- _WORK INSTRUCTIONS_:
Present the lines below again, exactly as they stand.

- _GIVEN DATA_:
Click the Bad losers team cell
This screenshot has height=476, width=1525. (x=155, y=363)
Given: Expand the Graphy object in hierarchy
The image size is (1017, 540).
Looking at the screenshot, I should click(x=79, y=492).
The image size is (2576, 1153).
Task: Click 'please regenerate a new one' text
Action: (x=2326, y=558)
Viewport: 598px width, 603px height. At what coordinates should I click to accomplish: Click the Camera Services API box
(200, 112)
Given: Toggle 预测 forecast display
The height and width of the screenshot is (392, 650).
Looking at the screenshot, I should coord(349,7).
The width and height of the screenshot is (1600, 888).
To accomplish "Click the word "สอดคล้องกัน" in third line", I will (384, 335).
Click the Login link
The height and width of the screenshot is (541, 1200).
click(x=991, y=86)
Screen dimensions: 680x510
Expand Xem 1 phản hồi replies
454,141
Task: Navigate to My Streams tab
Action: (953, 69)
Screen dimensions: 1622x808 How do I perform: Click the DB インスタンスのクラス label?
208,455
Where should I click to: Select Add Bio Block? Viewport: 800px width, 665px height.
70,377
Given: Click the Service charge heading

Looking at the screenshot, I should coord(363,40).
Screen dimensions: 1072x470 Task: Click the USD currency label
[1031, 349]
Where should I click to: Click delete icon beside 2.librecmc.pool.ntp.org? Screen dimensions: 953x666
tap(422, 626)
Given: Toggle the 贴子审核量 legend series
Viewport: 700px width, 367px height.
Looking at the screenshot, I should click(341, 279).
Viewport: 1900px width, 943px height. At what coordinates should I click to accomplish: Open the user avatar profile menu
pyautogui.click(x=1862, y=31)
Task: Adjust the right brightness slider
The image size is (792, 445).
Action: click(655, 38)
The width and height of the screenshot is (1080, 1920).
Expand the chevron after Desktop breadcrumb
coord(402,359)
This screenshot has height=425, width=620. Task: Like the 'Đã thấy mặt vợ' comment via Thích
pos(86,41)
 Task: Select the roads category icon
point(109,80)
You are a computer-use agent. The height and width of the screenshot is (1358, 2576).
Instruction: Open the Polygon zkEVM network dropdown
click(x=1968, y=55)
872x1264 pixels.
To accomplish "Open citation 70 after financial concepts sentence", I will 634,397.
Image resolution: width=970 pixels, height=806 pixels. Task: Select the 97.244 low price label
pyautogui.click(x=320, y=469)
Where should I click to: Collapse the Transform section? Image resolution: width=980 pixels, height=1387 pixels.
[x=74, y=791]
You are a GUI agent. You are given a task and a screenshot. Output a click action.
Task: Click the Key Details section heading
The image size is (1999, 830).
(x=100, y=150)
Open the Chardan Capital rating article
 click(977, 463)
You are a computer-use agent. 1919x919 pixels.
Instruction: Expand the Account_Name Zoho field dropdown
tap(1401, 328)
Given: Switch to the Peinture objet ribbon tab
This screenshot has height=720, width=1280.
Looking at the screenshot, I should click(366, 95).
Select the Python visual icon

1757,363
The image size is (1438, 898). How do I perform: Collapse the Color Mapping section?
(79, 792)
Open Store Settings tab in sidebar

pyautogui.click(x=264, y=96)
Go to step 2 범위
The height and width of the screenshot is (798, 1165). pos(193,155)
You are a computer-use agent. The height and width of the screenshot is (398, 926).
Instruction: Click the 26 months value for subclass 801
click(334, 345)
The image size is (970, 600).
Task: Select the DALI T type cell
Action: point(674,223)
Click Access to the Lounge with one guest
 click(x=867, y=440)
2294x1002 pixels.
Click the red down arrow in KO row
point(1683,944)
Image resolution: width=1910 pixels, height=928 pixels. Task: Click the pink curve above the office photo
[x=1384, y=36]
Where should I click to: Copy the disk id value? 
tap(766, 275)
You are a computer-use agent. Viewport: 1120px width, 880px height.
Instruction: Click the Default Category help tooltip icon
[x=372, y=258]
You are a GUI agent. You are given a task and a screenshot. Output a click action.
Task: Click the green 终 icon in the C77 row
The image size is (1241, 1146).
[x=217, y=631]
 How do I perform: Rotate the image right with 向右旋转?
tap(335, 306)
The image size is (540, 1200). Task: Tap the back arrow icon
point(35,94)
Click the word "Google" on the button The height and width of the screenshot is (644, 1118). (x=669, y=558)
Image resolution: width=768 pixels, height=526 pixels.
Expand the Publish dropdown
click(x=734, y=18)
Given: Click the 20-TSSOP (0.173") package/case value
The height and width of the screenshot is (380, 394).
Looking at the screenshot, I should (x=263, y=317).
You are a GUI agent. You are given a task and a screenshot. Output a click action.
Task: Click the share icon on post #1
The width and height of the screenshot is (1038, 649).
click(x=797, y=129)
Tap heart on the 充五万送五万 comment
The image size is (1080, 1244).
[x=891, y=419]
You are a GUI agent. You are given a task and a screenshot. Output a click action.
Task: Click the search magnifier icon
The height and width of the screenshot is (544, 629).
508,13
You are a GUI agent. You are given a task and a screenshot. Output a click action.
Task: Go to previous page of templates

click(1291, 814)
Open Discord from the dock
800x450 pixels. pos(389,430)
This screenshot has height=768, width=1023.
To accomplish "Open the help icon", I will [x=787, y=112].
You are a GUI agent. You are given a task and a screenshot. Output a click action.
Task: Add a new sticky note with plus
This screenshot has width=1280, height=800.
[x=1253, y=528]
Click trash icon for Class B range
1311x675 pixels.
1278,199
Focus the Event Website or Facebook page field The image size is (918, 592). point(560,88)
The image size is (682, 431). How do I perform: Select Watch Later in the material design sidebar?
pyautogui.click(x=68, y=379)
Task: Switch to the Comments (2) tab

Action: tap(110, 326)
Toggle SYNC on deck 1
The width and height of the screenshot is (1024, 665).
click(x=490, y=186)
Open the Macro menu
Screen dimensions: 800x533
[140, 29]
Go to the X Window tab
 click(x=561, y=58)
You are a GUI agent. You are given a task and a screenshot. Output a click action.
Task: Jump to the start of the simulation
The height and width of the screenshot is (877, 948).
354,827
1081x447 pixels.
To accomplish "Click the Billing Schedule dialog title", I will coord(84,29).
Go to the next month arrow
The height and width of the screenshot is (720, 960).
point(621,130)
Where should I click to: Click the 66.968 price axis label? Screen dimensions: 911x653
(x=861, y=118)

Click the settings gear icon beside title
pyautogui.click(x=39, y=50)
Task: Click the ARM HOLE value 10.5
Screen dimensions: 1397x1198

- _RESPONSE BOX_:
Click the Bad losers team cell
This screenshot has height=476, width=1525. (x=155, y=363)
Given: Expand the Graphy object in hierarchy
The image size is (1017, 540).
Looking at the screenshot, I should click(x=79, y=492).
The image size is (2576, 1153).
Task: Click 'please regenerate a new one' text
Action: (x=2326, y=558)
Viewport: 598px width, 603px height. At what coordinates should I click to accomplish: Click the Camera Services API box
(200, 112)
Given: Toggle 预测 forecast display
The height and width of the screenshot is (392, 650).
Looking at the screenshot, I should coord(349,7).
The width and height of the screenshot is (1600, 888).
To accomplish "Click the word "สอดคล้องกัน" in third line", I will (384, 335).
Click the Login link
The height and width of the screenshot is (541, 1200).
click(x=991, y=86)
Screen dimensions: 680x510
Expand Xem 1 phản hồi replies
454,141
Task: Navigate to My Streams tab
Action: (953, 69)
Screen dimensions: 1622x808 How do I perform: Click the DB インスタンスのクラス label?
208,455
Where should I click to: Select Add Bio Block? Viewport: 800px width, 665px height.
70,377
Given: Click the Service charge heading

Looking at the screenshot, I should coord(363,40).
Screen dimensions: 1072x470 Task: Click the USD currency label
[1031, 349]
Where should I click to: Click delete icon beside 2.librecmc.pool.ntp.org? Screen dimensions: 953x666
tap(422, 626)
Given: Toggle the 贴子审核量 legend series
Viewport: 700px width, 367px height.
Looking at the screenshot, I should click(341, 279).
Viewport: 1900px width, 943px height. At what coordinates should I click to accomplish: Open the user avatar profile menu
pyautogui.click(x=1862, y=31)
Task: Adjust the right brightness slider
The image size is (792, 445).
Action: click(655, 38)
The width and height of the screenshot is (1080, 1920).
Expand the chevron after Desktop breadcrumb
coord(402,359)
This screenshot has height=425, width=620. Task: Like the 'Đã thấy mặt vợ' comment via Thích
pos(86,41)
 Task: Select the roads category icon
point(109,80)
You are a computer-use agent. The height and width of the screenshot is (1358, 2576).
Instruction: Open the Polygon zkEVM network dropdown
click(x=1968, y=55)
872x1264 pixels.
To accomplish "Open citation 70 after financial concepts sentence", I will 634,397.
Image resolution: width=970 pixels, height=806 pixels. Task: Select the 97.244 low price label
pyautogui.click(x=320, y=469)
Where should I click to: Collapse the Transform section? Image resolution: width=980 pixels, height=1387 pixels.
[x=74, y=791]
You are a GUI agent. You are given a task and a screenshot. Output a click action.
Task: Click the Key Details section heading
The image size is (1999, 830).
(x=100, y=150)
Open the Chardan Capital rating article
 click(977, 463)
You are a computer-use agent. 1919x919 pixels.
Instruction: Expand the Account_Name Zoho field dropdown
tap(1401, 328)
Given: Switch to the Peinture objet ribbon tab
This screenshot has height=720, width=1280.
Looking at the screenshot, I should click(366, 95).
Select the Python visual icon

1757,363
The image size is (1438, 898). How do I perform: Collapse the Color Mapping section?
(79, 792)
Open Store Settings tab in sidebar

pyautogui.click(x=264, y=96)
Go to step 2 범위
The height and width of the screenshot is (798, 1165). pos(193,155)
You are a computer-use agent. The height and width of the screenshot is (398, 926).
Instruction: Click the 26 months value for subclass 801
click(334, 345)
The image size is (970, 600).
Task: Select the DALI T type cell
Action: point(674,223)
Click Access to the Lounge with one guest
 click(x=867, y=440)
2294x1002 pixels.
Click the red down arrow in KO row
point(1683,944)
Image resolution: width=1910 pixels, height=928 pixels. Task: Click the pink curve above the office photo
[x=1384, y=36]
Where should I click to: Copy the disk id value? 
tap(766, 275)
You are a computer-use agent. Viewport: 1120px width, 880px height.
Instruction: Click the Default Category help tooltip icon
[x=372, y=258]
You are a GUI agent. You are given a task and a screenshot. Output a click action.
Task: Click the green 终 icon in the C77 row
The image size is (1241, 1146).
[x=217, y=631]
 How do I perform: Rotate the image right with 向右旋转?
tap(335, 306)
The image size is (540, 1200). Task: Tap the back arrow icon
point(35,94)
Click the word "Google" on the button The height and width of the screenshot is (644, 1118). (x=669, y=558)
Image resolution: width=768 pixels, height=526 pixels.
Expand the Publish dropdown
click(x=734, y=18)
Given: Click the 20-TSSOP (0.173") package/case value
The height and width of the screenshot is (380, 394).
Looking at the screenshot, I should (x=263, y=317).
You are a GUI agent. You are given a task and a screenshot. Output a click action.
Task: Click the share icon on post #1
The width and height of the screenshot is (1038, 649).
click(x=797, y=129)
Tap heart on the 充五万送五万 comment
The image size is (1080, 1244).
[x=891, y=419]
You are a GUI agent. You are given a task and a screenshot. Output a click action.
Task: Click the search magnifier icon
The height and width of the screenshot is (544, 629).
508,13
You are a GUI agent. You are given a task and a screenshot. Output a click action.
Task: Go to previous page of templates

click(1291, 814)
Open Discord from the dock
800x450 pixels. pos(389,430)
This screenshot has height=768, width=1023.
To accomplish "Open the help icon", I will [x=787, y=112].
You are a GUI agent. You are given a task and a screenshot. Output a click action.
Task: Add a new sticky note with plus
This screenshot has width=1280, height=800.
[x=1253, y=528]
Click trash icon for Class B range
1311x675 pixels.
1278,199
Focus the Event Website or Facebook page field The image size is (918, 592). point(560,88)
The image size is (682, 431). How do I perform: Select Watch Later in the material design sidebar?
pyautogui.click(x=68, y=379)
Task: Switch to the Comments (2) tab

Action: tap(110, 326)
Toggle SYNC on deck 1
The width and height of the screenshot is (1024, 665).
click(x=490, y=186)
Open the Macro menu
Screen dimensions: 800x533
[140, 29]
Go to the X Window tab
 click(x=561, y=58)
You are a GUI agent. You are given a task and a screenshot. Output a click action.
Task: Jump to the start of the simulation
The height and width of the screenshot is (877, 948).
354,827
1081x447 pixels.
To accomplish "Click the Billing Schedule dialog title", I will coord(84,29).
Go to the next month arrow
The height and width of the screenshot is (720, 960).
point(621,130)
Where should I click to: Click the 66.968 price axis label? Screen dimensions: 911x653
(x=861, y=118)

Click the settings gear icon beside title
pyautogui.click(x=39, y=50)
Task: Click the ARM HOLE value 10.5
Screen dimensions: 1397x1198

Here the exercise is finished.